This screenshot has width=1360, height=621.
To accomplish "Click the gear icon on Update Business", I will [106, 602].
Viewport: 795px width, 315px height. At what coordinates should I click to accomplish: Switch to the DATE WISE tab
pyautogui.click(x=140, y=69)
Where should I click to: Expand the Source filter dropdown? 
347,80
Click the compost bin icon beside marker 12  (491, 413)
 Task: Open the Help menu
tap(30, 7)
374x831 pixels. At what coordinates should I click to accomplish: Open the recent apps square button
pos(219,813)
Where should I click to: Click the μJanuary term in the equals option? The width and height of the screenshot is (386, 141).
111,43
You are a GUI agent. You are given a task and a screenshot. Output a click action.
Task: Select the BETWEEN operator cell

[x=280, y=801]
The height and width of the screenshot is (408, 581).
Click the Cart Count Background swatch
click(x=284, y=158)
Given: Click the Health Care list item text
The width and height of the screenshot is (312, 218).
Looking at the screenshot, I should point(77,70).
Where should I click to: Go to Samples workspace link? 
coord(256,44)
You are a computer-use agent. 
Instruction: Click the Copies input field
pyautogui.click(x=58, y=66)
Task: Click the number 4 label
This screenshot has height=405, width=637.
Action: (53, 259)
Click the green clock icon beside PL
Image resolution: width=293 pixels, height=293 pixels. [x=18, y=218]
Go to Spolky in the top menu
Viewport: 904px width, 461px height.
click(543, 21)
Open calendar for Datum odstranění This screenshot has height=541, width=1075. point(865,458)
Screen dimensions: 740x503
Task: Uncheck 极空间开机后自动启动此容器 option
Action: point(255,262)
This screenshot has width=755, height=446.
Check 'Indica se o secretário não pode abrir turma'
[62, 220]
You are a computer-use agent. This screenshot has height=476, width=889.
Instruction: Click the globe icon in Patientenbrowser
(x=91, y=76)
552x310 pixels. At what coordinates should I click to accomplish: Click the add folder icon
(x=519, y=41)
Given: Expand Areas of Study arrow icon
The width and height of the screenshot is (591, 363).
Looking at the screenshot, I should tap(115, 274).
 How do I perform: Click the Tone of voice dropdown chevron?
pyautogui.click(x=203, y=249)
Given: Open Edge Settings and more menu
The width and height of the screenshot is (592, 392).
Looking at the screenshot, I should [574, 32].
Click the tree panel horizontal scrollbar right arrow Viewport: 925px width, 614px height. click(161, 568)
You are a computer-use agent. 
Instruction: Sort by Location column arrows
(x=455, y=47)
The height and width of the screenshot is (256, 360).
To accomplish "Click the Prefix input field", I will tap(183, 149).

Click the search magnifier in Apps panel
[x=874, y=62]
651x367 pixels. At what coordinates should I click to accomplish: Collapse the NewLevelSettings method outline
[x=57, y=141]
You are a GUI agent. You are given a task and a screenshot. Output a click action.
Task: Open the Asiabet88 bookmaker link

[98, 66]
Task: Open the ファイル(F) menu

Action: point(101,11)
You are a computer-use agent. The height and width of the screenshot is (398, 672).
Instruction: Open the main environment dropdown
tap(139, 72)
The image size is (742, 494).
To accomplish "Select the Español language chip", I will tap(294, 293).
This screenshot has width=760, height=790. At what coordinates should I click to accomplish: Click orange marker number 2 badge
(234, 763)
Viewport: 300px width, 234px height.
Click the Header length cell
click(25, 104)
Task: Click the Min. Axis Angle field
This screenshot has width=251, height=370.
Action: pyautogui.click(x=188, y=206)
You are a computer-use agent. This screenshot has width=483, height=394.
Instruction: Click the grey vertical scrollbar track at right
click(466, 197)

**Task requirements:** Some lines in the records above contain "agent". Count them and give the number only.

**Answer box:** 7